Typical screening flowchart published by Braithwaite et al.:

Opiate Screening Flowchart.
TLC - thin layer chromatography; GC - gas chromatography;
HPLC - high performance liquid chromatography; GC-MS - gas chromatography - mass spectrometry.

e) Treatment of withdrawal syndrome:

- Clonidine (Catapres) for opioid withdrawal. A preliminary study of clonidine hydrochloride and naltrexone used in combination with each other showed that with the help of this drug 12 out of 14 heroin addicts successfully overcame the opioid withdrawal syndrome ("withdrawal").
Clonidine relieves its symptoms mediated by noradrenergic mechanisms, including lacrimation, rhinorrhea, sweating, diarrhea, chills, and piloerection ("goosebumps"). Neither clonidine nor its structural analogue lofexidine (licensed in the UK) alleviates muscle and bone pain, insomnia and cravings for opioid-induced euphoria.

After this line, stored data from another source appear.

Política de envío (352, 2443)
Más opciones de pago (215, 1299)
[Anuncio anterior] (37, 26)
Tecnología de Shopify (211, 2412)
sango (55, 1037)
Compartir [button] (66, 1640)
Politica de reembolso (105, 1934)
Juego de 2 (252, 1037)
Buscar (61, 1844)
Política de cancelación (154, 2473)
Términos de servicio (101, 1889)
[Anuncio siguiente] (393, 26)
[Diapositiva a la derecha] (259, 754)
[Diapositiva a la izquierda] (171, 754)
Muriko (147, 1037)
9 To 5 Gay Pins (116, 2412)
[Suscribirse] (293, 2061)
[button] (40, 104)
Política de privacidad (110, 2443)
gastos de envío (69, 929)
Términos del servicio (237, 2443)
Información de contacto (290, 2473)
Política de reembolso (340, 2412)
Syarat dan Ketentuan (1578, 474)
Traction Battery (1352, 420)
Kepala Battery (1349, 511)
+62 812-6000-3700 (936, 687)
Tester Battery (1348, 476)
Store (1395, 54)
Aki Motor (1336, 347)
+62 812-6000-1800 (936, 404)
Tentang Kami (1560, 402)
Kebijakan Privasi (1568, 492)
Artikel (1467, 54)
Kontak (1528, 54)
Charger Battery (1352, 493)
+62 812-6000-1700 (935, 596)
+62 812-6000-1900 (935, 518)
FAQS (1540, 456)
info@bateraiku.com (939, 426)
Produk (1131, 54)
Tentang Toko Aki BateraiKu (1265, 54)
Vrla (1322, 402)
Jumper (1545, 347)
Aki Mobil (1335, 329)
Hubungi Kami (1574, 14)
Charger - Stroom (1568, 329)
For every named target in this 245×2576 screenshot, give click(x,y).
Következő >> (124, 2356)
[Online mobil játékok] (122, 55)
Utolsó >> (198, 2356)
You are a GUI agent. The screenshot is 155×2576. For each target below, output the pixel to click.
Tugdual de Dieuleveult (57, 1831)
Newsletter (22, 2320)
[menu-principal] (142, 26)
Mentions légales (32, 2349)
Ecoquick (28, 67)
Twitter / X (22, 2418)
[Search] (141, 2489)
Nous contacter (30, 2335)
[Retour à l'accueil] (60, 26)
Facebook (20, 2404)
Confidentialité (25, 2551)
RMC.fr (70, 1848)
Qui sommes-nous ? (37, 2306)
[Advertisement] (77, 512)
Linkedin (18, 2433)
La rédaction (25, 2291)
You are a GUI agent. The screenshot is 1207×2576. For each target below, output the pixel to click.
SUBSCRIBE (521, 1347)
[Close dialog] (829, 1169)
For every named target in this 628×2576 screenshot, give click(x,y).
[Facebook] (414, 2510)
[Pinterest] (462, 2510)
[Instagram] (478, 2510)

- Nitrous oxide for opioid withdrawal. Promising results have been obtained in experiments with the treatment of alcohol and opioid withdrawal with inhaled nitrous oxide. In one of the cases, this gas was used according to the following scheme: 20 min - oxygen, 20 min - precisely dosed nitrous oxide, 20 min - cleaning respiratory system oxygen.
The patient remained conscious throughout the procedure. Before this method becomes routine, it needs to be further researched and risk assessed. So far, it has only been used to treat adults.